US Immigration and Customs Enforcement has placed a solicitation for bids on its website searching for a private contractor to reopen and operate migrant detention facility on Guantánamo Bay, The Hill reports.
The Global Detention Project’s data shows that the detention center, located on the same US Naval Base as the notorious Gitmo prison, last housed migrants in 2017.
The contract solicitation says the little-known immigrant holding facility on the base will house 20 migrants daily and a capacity of 120 people and a surge capacity of up to 400 people, so the contractor has to maintain the equipment necessary to erect on site temporary housing facilities.
Among the requirements for the contractor is that he must be able to have tents and cots ready to be assembled on short notice.
The advertisement that requests 50 people to work at the facility, including also at least 10% of employees who are fluent in Haitian Creole and Spanish, prompting speculations that Biden administration is seeking place to house some of the thousands of Haitian migrants camping out in Del Rio, Texas, at the moment.
Employees must meet the minimum requirements of the unarmed custody officer job classification and the contractor will need to have a viable contingency plan to deploy these individuals within 24 hrs notification.
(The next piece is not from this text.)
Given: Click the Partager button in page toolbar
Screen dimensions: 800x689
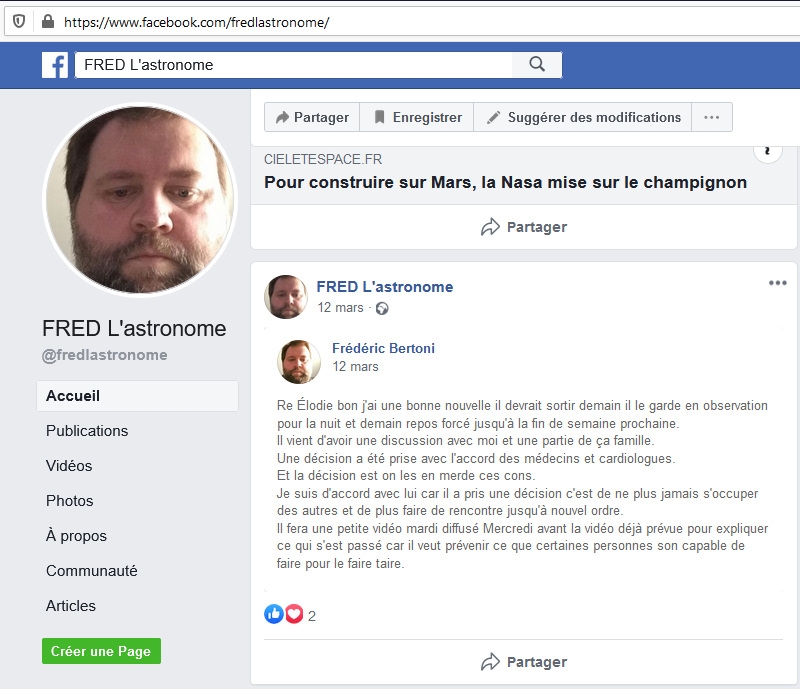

DHS, however, issued a statement saying that none of those migrants would end up in the Guantánamo facility in an effort to calm the anger and frustration from human rights advocates provoked by deportation blitz the agency started flying Haitians back to their country plunged in chaos.
A DHS spokesperson reiterated later that the bid is unrelated to the Southwest Border and that DHS is not and will not send to the Migrant Operations Center (MOC) in Guantanamo Bay Haitians encountered at the southwest border.
He stressed that the MOC has always been used for processing migrants interdicted at sea for third-country resettlement, noting that the posted RFI is a typical, routine first step in a contract renewal.
NBC News reminded that in the early 90s, Haitians seeking asylum to the US were sent to Guantánamo Bay with roughly 12,000 migrants being sent there under former President George H.W. Bush.